I wouldn’t say that I’m biased, it’s simply that I love this woman.
Picture a scene: a trendy Edinburgh bar, romantic decorations, and a classically trained opera singer decked out in a glamorous ballgown. This is not the scene at Bonbons. It has the opera singer, yes, and she looked every bit the regal performer you’d expect from a night of classical music. It’s even got the bar, at least for a few minutes – before you head downstairs to the not-so-much-swank-as-dank basement, with less to offer in the way of romance than an unwashed sock. It’s a more difficult image to get your head around, the two concepts have no business being together, and yet… they blend perfectly.
Bonbons is an intimate concert that offers a plethora of underrated arias, delivered in an innovative way that ensures no two shows can be the same. The show is designed to highlight the works of under-represented female composers and the setting thoroughly compliments this concept. Led down from the inviting cocktail bar to the compact basement, with peeling paint and seats that cannot and should not be described, you are immediately prepared to tackle the idea of under-appreciation.

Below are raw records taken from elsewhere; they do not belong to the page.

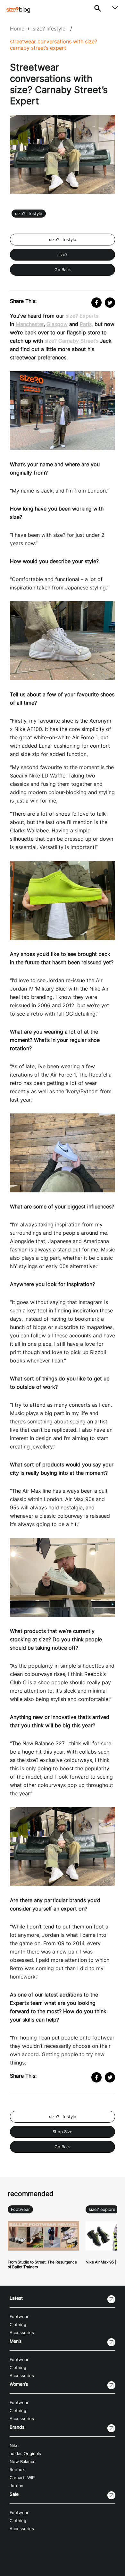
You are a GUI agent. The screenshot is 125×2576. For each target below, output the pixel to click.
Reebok (17, 2469)
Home (17, 28)
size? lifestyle (49, 28)
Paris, (86, 324)
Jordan (16, 2485)
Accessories (22, 2332)
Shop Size (62, 2131)
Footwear (20, 2209)
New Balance (23, 2461)
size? (62, 254)
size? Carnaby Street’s (71, 341)
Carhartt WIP (22, 2477)
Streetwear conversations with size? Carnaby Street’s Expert (53, 44)
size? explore (102, 2209)
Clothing (18, 2324)
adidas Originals (25, 2453)
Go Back (62, 269)
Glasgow (57, 324)
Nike (14, 2445)
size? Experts (82, 316)
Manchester (30, 324)
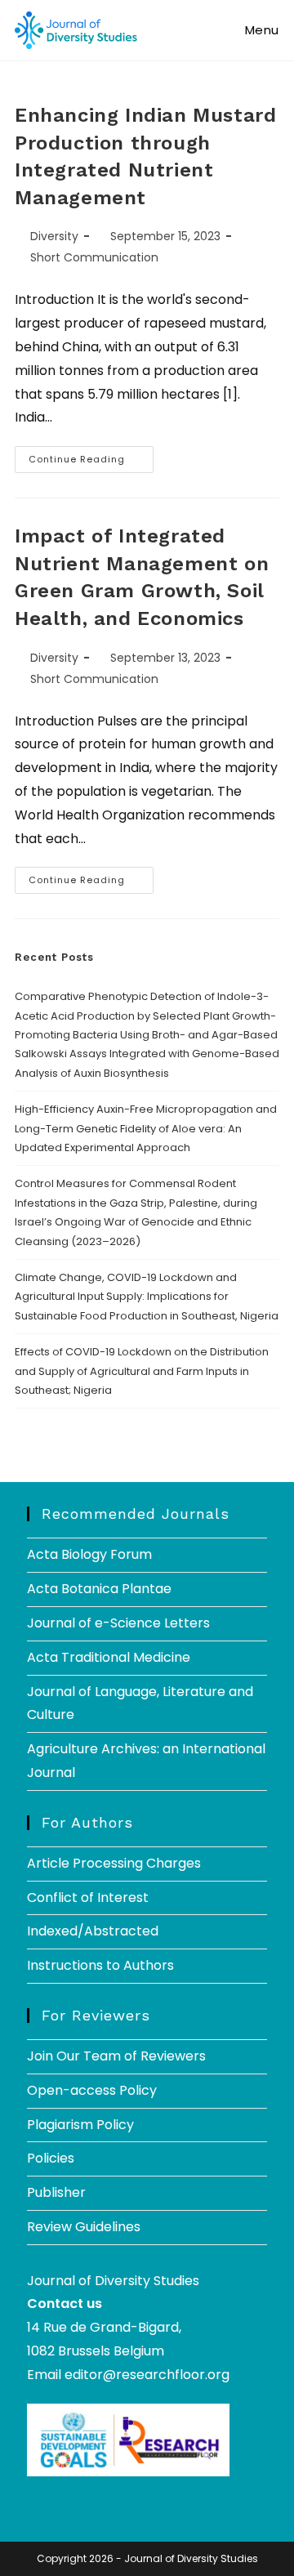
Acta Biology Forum (89, 1554)
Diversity (54, 236)
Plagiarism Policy (80, 2124)
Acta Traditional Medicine (108, 1657)
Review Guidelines (83, 2226)
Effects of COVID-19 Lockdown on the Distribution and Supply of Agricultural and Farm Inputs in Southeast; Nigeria (142, 1371)
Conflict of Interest (88, 1897)
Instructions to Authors (100, 1965)
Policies (50, 2158)
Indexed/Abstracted (92, 1931)
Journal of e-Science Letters (118, 1623)
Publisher (56, 2192)
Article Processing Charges (114, 1863)
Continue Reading (91, 456)
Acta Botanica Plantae (99, 1588)
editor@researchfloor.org (147, 2374)
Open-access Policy (92, 2090)
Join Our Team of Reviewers (116, 2056)
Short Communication (94, 257)
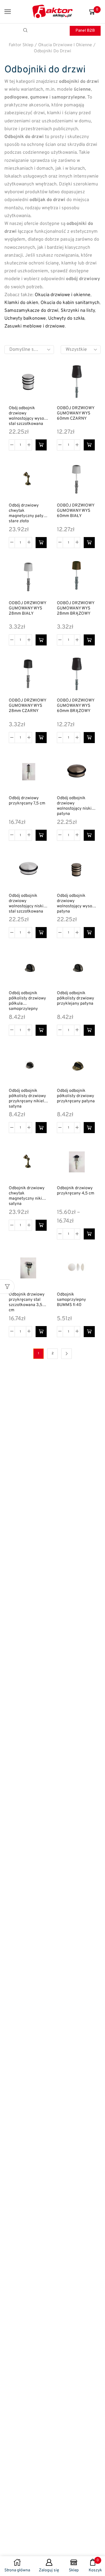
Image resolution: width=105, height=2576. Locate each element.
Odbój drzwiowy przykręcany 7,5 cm (27, 801)
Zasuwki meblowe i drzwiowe (34, 326)
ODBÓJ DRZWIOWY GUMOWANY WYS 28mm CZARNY (27, 706)
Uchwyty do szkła (66, 318)
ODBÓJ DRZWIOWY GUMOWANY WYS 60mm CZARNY (75, 413)
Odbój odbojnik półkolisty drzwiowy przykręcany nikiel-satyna (27, 1098)
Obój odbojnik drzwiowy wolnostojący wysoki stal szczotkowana (28, 416)
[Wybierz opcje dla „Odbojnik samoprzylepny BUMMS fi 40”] (89, 1331)
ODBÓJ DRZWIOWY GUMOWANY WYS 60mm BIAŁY (75, 511)
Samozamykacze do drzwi (31, 311)
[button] (41, 444)
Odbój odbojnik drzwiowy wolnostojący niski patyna (74, 806)
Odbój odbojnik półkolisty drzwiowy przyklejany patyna (75, 998)
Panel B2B (85, 30)
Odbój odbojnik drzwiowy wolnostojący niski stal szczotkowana (26, 903)
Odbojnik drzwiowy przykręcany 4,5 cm (75, 1191)
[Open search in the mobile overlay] (26, 30)
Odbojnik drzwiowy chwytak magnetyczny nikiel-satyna (28, 1196)
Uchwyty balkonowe (25, 318)
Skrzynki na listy (78, 311)
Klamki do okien (21, 303)
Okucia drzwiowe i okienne (65, 45)
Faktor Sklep (21, 45)
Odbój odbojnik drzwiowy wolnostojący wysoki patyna (76, 903)
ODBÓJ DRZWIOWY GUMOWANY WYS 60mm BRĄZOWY (75, 706)
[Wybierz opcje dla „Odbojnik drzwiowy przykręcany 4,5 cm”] (89, 1233)
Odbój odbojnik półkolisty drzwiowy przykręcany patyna (76, 1096)
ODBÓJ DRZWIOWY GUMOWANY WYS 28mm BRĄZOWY (75, 608)
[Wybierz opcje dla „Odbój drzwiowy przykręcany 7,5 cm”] (41, 835)
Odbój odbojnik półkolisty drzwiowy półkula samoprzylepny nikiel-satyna (27, 1001)
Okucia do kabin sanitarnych (70, 303)
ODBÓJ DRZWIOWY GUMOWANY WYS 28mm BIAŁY (27, 608)
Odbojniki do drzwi (52, 51)
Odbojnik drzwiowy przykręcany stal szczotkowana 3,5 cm (27, 1302)
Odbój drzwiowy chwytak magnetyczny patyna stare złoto (28, 513)
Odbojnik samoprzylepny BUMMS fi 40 (71, 1300)
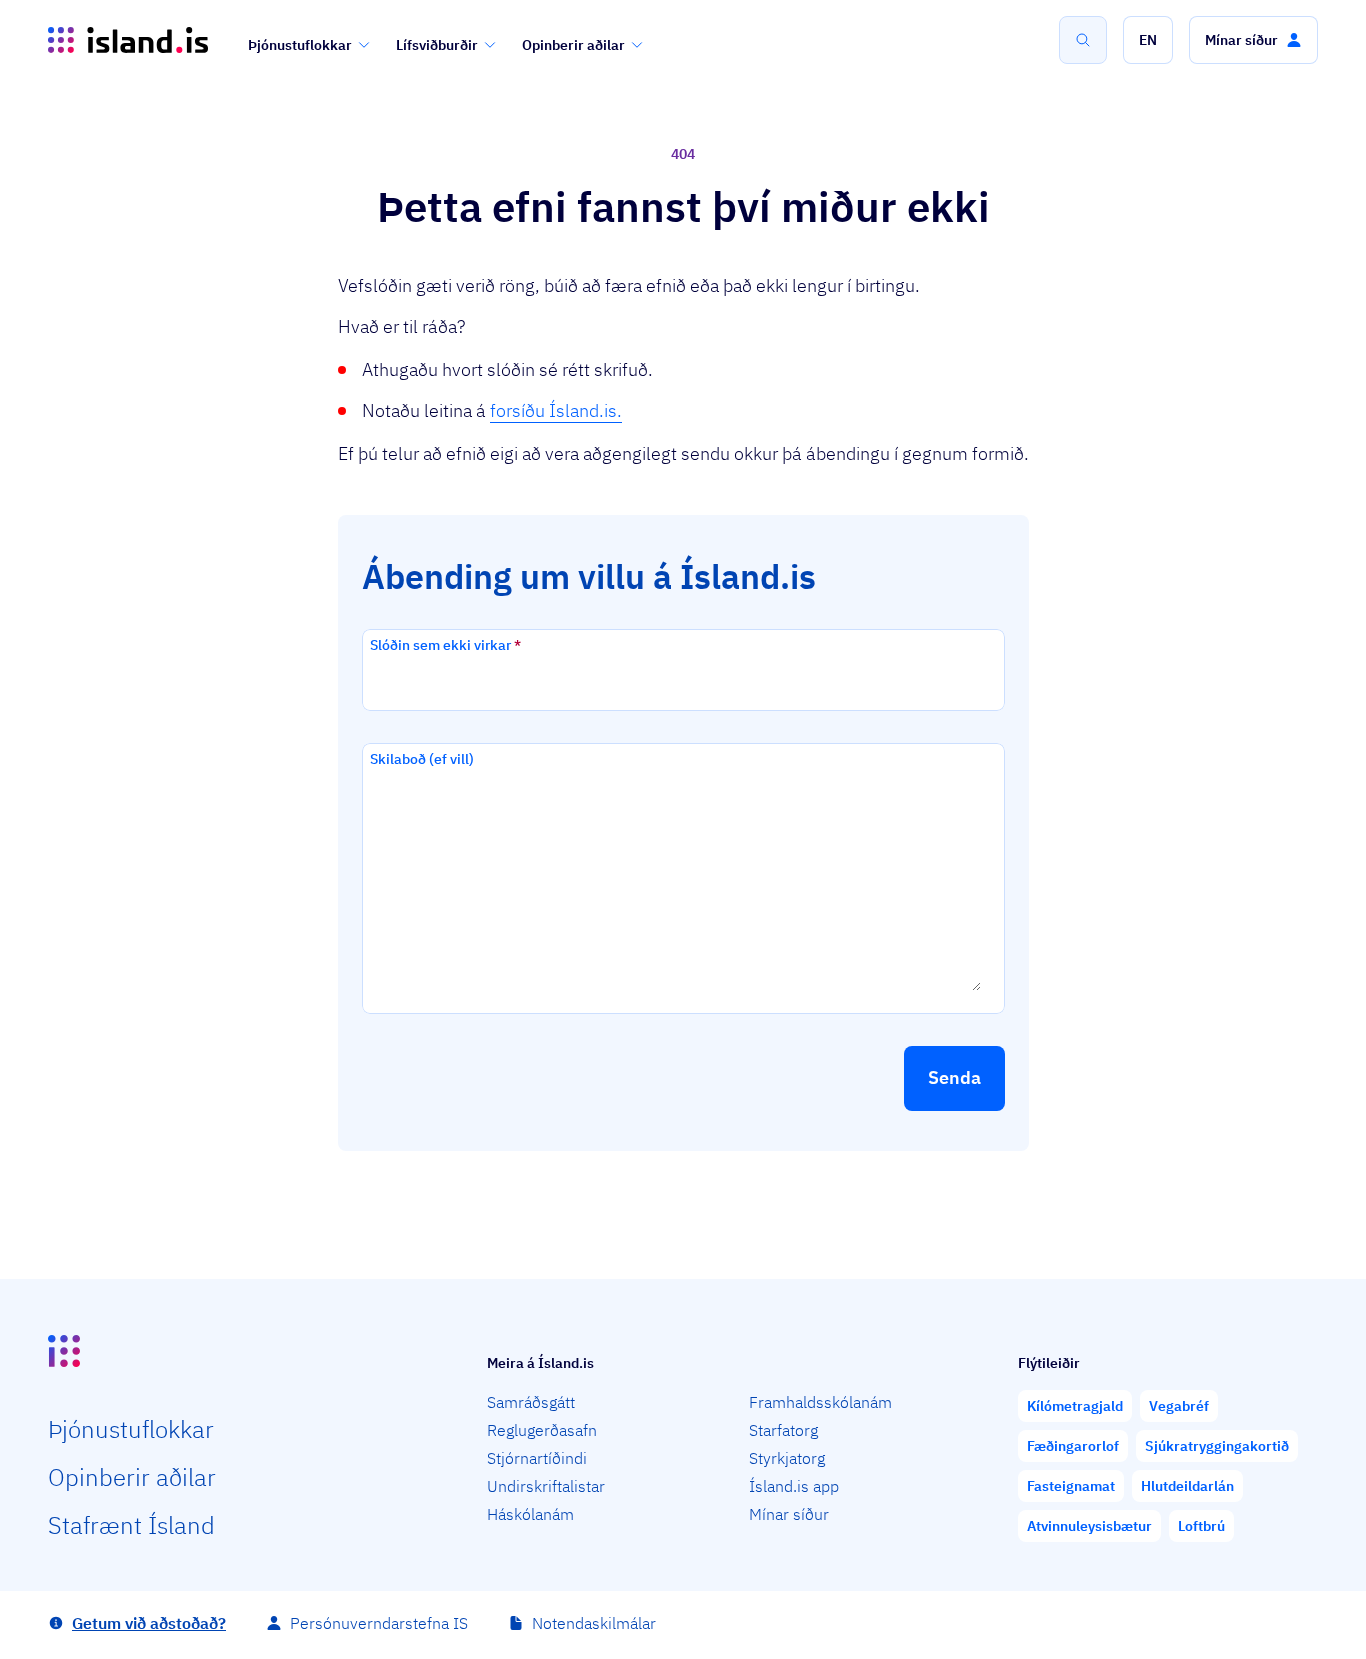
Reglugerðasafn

The peculiar juxtaposition of the show’s elegant music against its decaying setting creates an endearing environment, enhanced by the show’s complete self-awareness and Tamara Stein’s enrapturing personality. As both the performer and the audience can’t escape the peculiarity of the situation, a bond is immediately formed, making the entire performance feel more like an experience shared amongst friends than a formal concert.
Underlining it all is a beautiful performance by a passionate and dedicated performer, who seems to truly enjoy music and wants nothing more than to give her audience the chance to enjoy it too. Her powerful voice delivers a range as wide as the repertoire, and each song is marked by a conviction that amplifies the artistry of the composition. She introduces every new piece with backstory in a conversational way that feels like a lesson from that one teacher you really liked, providing you with just enough information to more deeply understand the music. Interwoven throughout the show is a deeply personal element, as Tamara shares details of her life that make it impossible not to feel bonded, and to root for her success.
Bonbons is enriching and unforgettable, but it’s a difficult show to properly explain without having experienced it yourself. The contrast of such an elegant performance against such an incongruous setting elevates it from a simple concert to a truly unique experience. It is quintessentially Fringe. I can’t do any better than to say that I want you to see it, and if you’re the kind of person who wants to properly experience the festival, then I know for a fact that you want to see it too.